(READING TEXT):

__________

# Icehouse



## McTrain (Jan 13, 2008)

Hello everybody,

I would like to build a working Iehouse. It will look similar to the one from "JL Innovative Design" called Brookside Icehouse. Mine will be used form the Coca Cola Company, so it will be painted in red and white and will have advertising signs on the walls. I will try to make it work like a real one, so that little iceblocks can be load to waiting Coca Cola Boxcars. My question: How did a real Icehouse work? Was it just an isolated wood building? How came the ice in the house? And how did the workers get it in the cars? Does anybody have detail pictures from the loading process?

Thank you very much!

Greetings from germany!

Jurgen


----------



## Dan Pierce (Jan 2, 2008)

For ice, get the bag of crystals from joanne's fabrics. These look like ice blocks.


----------



## SteveC (Jan 2, 2008)

Jurgen

Here is a link to a topic in the old MLS forums maybe you can get what you are looking for from it. There's a reply on the first page that gives you a link to The American Memory site where you can find a great deal of information pictures and drawings and such.

__________

(SUPPLIED RECORDS):
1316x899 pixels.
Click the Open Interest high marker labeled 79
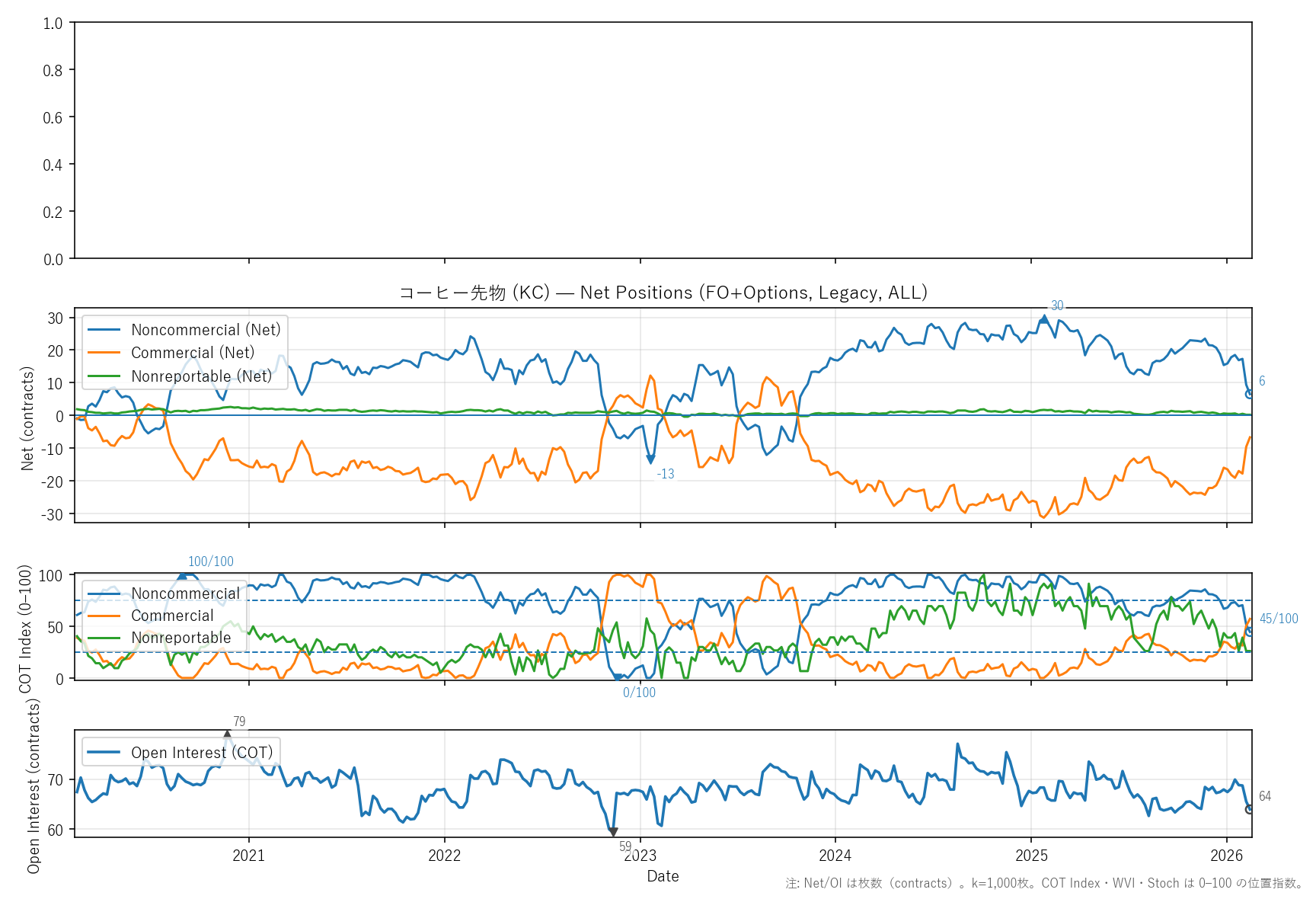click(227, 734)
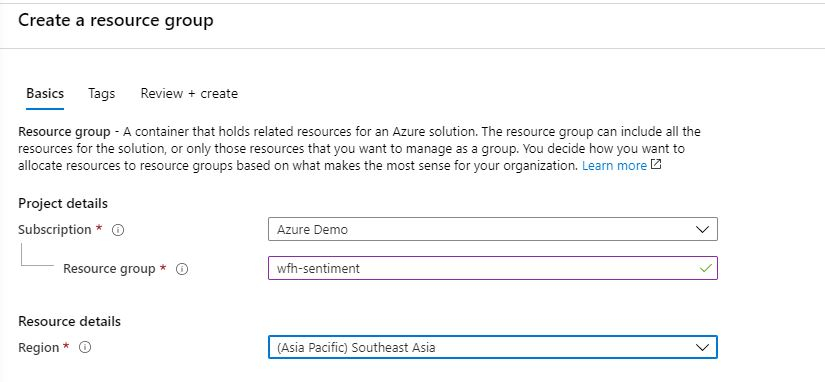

__________

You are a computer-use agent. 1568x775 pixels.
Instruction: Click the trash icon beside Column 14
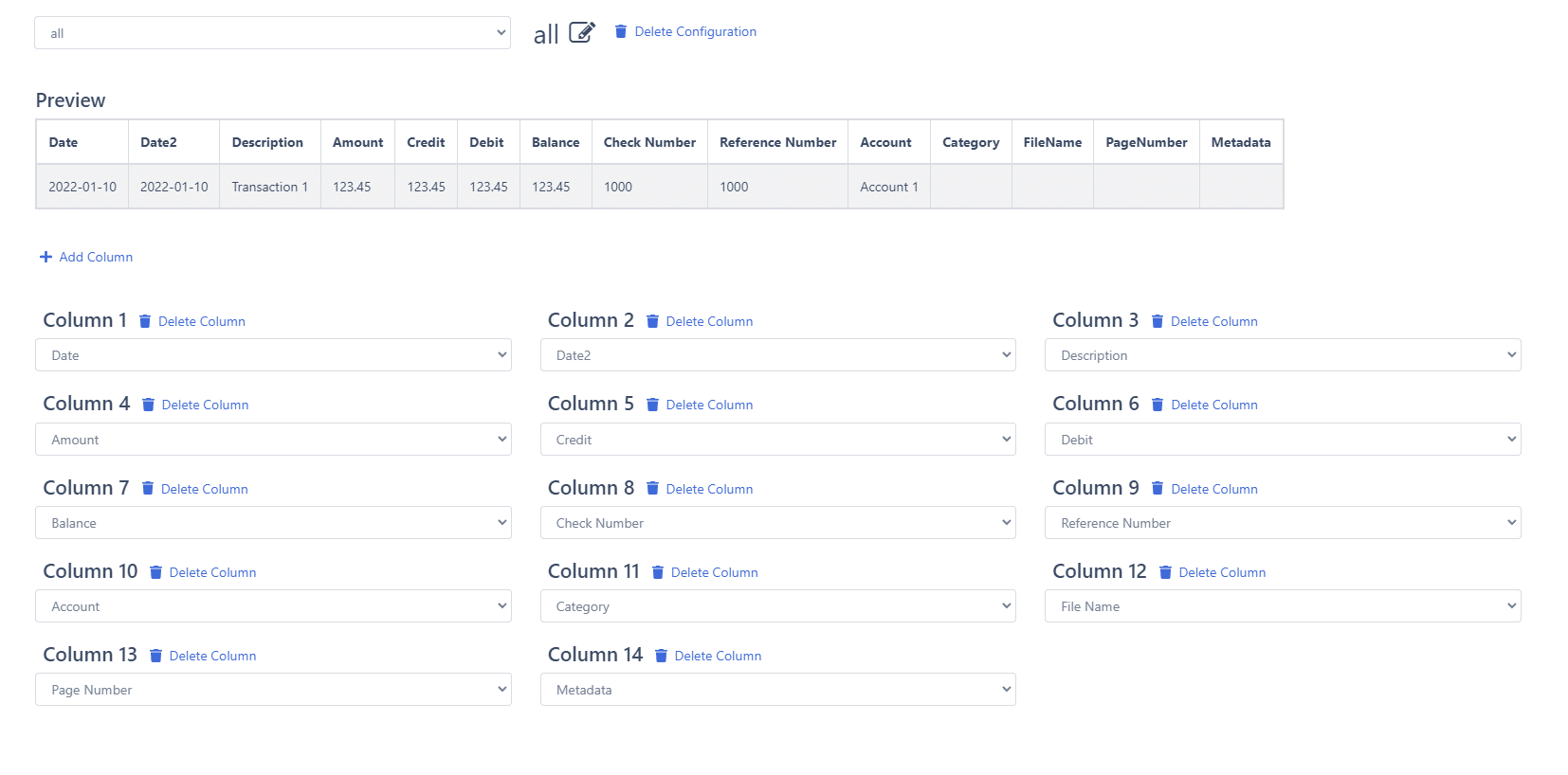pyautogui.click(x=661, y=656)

__________

(SET TASK):
In the icehouse forum thread, what colors does the first poster plan to paint the model icehouse?

(CORRECT OUTPUT):
Red and white.